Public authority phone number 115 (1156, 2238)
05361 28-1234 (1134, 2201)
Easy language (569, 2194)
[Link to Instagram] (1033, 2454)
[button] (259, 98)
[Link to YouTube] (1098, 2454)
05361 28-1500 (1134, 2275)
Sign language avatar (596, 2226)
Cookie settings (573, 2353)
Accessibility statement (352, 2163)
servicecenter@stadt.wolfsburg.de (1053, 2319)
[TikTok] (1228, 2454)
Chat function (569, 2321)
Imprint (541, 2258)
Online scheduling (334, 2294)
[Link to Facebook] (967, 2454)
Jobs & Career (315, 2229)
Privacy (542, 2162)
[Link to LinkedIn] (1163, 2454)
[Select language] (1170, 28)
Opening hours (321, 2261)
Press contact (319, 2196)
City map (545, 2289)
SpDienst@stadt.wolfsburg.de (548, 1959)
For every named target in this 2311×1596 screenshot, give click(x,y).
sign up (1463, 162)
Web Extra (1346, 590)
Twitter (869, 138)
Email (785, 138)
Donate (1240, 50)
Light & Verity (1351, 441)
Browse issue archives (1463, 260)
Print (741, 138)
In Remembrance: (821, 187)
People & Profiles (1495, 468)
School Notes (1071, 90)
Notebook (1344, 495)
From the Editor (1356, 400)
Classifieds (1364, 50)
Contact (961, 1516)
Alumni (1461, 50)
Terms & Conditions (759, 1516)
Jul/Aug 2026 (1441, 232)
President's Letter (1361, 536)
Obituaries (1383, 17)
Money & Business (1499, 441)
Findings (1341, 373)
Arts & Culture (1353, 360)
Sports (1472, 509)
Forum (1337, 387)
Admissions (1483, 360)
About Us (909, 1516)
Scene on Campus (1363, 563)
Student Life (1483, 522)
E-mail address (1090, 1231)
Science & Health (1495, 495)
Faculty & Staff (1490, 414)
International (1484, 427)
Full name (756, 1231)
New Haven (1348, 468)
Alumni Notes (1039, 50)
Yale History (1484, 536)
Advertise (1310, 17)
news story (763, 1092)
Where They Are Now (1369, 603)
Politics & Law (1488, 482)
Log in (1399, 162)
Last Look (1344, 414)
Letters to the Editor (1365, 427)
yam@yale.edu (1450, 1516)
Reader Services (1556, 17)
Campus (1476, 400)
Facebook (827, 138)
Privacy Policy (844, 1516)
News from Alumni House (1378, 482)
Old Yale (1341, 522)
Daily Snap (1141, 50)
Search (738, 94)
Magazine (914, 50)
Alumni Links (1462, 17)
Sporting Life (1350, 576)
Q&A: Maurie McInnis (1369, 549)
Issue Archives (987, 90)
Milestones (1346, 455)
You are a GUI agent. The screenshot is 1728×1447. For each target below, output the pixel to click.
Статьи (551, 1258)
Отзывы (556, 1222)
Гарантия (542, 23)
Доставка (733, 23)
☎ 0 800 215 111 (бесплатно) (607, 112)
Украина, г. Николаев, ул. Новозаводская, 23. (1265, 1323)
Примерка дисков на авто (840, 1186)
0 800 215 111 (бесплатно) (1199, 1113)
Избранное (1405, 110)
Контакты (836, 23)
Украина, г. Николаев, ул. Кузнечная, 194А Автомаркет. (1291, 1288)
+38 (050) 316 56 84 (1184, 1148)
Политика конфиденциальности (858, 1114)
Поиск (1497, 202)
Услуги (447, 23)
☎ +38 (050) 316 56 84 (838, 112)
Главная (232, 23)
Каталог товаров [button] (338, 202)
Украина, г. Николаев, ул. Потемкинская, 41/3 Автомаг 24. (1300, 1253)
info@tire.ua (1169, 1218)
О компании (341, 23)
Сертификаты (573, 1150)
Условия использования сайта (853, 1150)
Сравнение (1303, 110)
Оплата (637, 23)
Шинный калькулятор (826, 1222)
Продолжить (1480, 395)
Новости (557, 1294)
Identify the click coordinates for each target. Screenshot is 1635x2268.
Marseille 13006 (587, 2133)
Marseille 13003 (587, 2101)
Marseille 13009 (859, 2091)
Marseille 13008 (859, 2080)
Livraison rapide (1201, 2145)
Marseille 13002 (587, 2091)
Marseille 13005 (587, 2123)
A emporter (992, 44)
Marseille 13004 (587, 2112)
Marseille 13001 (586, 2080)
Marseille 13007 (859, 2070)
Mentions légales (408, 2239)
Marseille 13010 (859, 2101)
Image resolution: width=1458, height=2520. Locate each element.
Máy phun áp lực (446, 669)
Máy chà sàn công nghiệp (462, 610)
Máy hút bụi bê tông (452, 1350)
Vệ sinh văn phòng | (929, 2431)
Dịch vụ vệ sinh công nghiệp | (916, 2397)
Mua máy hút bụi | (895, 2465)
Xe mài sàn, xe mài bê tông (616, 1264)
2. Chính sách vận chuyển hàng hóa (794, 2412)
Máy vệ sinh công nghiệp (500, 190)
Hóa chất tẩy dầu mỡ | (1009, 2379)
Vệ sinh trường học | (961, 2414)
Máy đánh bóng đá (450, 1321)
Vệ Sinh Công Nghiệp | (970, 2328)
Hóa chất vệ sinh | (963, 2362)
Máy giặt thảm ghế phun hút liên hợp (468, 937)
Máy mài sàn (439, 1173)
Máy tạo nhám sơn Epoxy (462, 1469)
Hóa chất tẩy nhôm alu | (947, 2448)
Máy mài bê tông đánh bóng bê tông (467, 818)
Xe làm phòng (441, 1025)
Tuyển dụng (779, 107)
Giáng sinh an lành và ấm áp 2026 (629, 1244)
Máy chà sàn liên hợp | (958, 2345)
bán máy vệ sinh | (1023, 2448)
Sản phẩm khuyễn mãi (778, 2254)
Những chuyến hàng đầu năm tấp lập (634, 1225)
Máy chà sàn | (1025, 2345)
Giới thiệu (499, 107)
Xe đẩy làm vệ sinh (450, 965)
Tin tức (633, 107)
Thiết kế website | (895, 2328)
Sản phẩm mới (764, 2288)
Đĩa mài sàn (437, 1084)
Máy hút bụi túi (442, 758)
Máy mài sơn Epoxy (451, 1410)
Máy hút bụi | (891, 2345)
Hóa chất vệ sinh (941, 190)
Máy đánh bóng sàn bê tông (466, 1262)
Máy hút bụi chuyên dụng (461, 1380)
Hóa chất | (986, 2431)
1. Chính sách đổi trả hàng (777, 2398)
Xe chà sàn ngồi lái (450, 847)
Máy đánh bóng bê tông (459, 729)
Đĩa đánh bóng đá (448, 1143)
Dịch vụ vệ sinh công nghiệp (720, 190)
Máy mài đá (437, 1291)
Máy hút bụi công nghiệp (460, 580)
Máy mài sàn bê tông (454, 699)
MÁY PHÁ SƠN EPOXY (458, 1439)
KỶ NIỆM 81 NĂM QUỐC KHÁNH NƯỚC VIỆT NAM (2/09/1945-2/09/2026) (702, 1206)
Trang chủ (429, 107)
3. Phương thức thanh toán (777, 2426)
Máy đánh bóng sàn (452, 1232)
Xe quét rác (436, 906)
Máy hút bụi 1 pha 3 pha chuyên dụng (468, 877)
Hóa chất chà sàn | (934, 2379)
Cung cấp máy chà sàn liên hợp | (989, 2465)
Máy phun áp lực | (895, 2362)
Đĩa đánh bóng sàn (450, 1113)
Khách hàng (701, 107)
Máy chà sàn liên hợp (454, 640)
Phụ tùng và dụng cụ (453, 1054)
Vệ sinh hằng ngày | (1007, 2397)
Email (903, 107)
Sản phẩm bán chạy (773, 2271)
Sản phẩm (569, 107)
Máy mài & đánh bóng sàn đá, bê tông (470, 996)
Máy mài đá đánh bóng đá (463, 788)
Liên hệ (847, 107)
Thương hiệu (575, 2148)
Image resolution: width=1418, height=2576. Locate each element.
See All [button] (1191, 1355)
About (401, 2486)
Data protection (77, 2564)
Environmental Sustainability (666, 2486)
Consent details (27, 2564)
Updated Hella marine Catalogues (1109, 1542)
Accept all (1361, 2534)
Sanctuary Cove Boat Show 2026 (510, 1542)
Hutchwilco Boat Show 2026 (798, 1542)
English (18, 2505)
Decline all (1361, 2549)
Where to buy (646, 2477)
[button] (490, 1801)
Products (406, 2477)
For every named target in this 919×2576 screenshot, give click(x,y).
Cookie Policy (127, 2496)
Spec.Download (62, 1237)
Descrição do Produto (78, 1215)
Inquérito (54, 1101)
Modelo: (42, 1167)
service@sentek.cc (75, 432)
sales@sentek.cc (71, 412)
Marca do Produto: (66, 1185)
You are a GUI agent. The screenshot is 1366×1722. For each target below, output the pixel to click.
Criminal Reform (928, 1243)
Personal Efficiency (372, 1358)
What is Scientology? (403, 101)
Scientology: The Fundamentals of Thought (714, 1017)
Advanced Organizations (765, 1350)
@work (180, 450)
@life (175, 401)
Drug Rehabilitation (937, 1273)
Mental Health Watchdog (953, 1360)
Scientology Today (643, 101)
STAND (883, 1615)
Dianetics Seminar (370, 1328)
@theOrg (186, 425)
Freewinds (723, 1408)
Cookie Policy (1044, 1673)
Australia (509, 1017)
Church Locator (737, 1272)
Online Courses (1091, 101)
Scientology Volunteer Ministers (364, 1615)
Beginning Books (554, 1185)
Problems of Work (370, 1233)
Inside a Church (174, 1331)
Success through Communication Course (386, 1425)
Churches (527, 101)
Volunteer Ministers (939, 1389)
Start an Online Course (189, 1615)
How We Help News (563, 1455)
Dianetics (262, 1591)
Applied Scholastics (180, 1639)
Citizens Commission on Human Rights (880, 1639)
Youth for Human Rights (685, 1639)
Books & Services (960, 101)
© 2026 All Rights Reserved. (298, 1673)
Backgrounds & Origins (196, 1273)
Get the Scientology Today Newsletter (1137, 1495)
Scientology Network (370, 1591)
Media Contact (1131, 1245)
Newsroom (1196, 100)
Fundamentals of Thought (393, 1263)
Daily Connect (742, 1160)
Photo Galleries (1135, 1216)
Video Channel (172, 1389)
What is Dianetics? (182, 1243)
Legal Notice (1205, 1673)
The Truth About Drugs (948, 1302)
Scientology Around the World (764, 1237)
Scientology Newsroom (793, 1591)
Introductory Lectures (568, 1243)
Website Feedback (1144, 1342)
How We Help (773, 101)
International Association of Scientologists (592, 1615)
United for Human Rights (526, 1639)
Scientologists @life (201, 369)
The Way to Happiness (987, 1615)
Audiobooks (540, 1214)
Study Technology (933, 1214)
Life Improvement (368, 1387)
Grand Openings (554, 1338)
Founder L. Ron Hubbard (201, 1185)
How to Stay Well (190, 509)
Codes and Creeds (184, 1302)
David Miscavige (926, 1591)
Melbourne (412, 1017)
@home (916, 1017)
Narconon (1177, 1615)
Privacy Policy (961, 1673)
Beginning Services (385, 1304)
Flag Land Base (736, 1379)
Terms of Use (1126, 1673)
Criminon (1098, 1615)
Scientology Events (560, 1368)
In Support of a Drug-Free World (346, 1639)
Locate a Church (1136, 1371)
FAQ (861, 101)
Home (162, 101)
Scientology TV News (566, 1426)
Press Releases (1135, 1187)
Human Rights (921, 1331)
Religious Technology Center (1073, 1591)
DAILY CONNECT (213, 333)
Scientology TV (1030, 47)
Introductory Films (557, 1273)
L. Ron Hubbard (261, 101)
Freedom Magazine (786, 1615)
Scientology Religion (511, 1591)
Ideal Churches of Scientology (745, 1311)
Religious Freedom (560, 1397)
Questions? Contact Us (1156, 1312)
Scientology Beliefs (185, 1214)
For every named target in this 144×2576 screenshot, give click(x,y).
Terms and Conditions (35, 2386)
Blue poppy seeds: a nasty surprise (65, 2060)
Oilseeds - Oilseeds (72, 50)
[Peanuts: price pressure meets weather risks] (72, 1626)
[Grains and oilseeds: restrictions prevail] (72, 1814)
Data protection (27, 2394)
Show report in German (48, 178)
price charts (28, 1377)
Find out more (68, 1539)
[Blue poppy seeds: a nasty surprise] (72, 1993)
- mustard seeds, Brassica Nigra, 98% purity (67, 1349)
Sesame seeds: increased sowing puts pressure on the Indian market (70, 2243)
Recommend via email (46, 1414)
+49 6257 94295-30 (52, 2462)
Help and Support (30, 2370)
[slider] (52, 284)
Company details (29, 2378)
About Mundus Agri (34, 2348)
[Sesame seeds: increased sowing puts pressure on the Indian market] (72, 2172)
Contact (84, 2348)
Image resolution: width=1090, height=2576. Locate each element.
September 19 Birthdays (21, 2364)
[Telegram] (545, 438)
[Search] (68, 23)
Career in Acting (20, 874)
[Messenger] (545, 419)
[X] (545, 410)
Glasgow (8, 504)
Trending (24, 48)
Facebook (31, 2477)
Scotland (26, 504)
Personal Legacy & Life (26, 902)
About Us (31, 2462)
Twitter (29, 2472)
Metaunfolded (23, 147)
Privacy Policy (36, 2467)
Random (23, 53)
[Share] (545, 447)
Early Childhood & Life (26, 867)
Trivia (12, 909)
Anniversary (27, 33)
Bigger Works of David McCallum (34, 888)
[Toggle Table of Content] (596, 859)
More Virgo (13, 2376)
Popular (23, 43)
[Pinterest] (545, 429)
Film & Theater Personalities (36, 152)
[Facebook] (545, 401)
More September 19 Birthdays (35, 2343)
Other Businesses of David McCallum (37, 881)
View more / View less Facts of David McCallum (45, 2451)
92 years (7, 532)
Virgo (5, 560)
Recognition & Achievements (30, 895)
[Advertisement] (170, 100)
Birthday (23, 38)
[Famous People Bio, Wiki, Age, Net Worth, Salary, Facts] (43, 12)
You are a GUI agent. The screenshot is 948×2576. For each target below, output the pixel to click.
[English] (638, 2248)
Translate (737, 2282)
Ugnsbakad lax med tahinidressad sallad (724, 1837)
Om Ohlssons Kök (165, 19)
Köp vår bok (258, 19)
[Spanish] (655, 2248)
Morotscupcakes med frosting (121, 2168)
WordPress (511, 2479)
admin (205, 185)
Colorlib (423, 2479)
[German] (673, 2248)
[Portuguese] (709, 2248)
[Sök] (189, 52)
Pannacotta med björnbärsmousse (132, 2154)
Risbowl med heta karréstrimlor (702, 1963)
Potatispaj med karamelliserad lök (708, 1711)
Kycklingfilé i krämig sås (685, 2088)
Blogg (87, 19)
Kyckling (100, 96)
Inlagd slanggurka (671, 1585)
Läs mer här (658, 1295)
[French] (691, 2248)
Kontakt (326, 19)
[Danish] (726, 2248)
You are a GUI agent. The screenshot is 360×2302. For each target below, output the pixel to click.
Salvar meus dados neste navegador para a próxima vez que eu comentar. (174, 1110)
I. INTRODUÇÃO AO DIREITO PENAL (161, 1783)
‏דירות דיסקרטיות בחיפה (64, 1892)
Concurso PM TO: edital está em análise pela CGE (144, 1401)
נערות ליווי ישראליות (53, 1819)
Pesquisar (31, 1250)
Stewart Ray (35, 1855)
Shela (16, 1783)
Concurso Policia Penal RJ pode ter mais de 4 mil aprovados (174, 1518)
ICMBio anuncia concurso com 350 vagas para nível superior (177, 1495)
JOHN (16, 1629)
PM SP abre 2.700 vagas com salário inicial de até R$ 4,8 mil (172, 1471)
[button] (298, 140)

——

• _Problem statement_:
Using only the listing above, restate exactly the lines from the line containing "Mua máy hút bụi | (895, 2465)" through the line containing "Tuyển dụng (779, 107)", both included.

• _Written reply_:
Mua máy hút bụi | (895, 2465)
Xe mài sàn, xe mài bê tông (616, 1264)
2. Chính sách vận chuyển hàng hóa (794, 2412)
Máy vệ sinh công nghiệp (500, 190)
Hóa chất tẩy dầu mỡ | (1009, 2379)
Vệ sinh trường học | (961, 2414)
Máy đánh bóng đá (450, 1321)
Vệ Sinh Công Nghiệp | (970, 2328)
Hóa chất vệ sinh | (963, 2362)
Máy giặt thảm ghế phun hút liên hợp (468, 937)
Máy mài sàn (439, 1173)
Máy tạo nhám sơn Epoxy (462, 1469)
Hóa chất tẩy nhôm alu | (947, 2448)
Máy mài bê tông đánh bóng bê tông (467, 818)
Xe làm phòng (441, 1025)
Tuyển dụng (779, 107)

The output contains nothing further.